▸ **Material supplied**:

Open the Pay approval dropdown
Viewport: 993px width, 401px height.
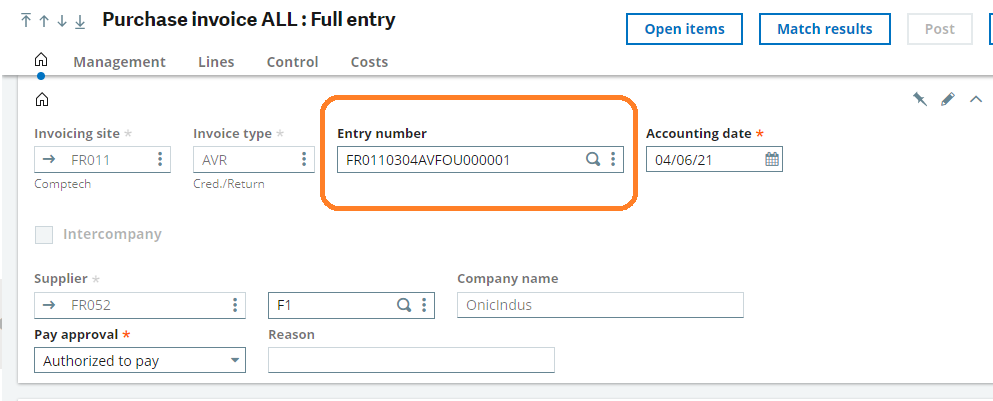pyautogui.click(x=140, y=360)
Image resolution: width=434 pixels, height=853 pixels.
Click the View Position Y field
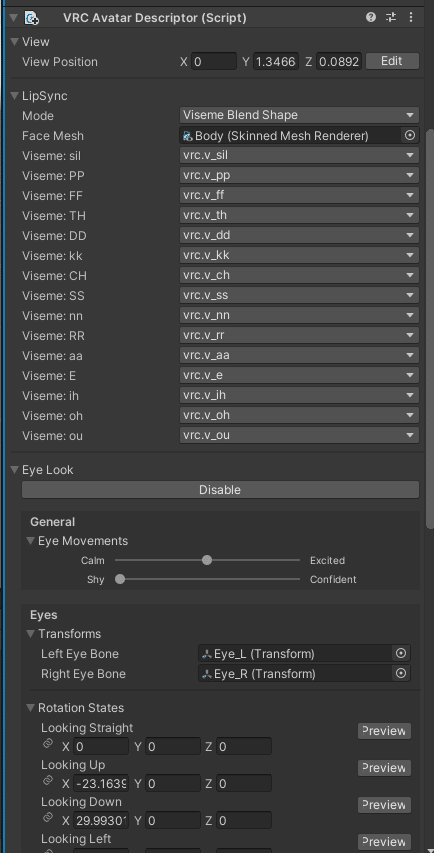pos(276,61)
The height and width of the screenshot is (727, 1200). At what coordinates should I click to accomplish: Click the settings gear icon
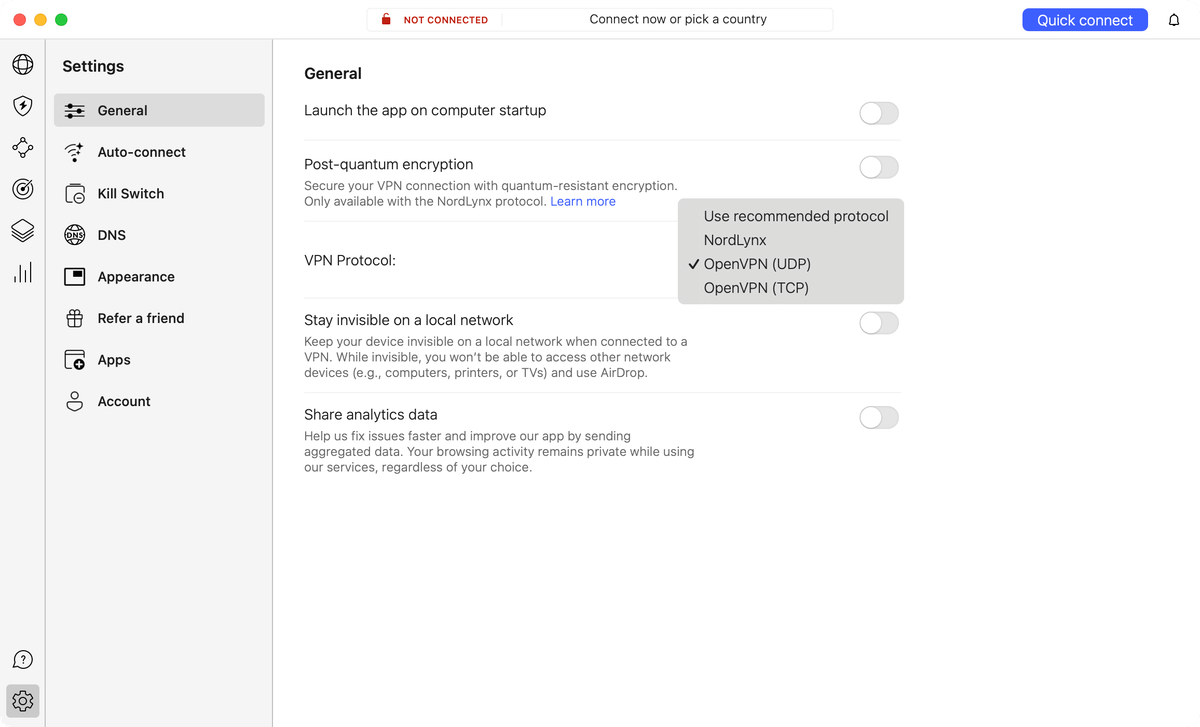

▸ **The problem**: Write out all the lines in these items as a numbered list, skipping any blank lines and leaving the pictures out.

▸ **Final result**:
1. Open the Pay approval dropdown
2. Viewport: 993px width, 401px height.
3. pyautogui.click(x=140, y=360)
4. Image resolution: width=434 pixels, height=853 pixels.
5. Click the View Position Y field
6. pos(276,61)
7. The height and width of the screenshot is (727, 1200). At what coordinates should I click to accomplish: Click the settings gear icon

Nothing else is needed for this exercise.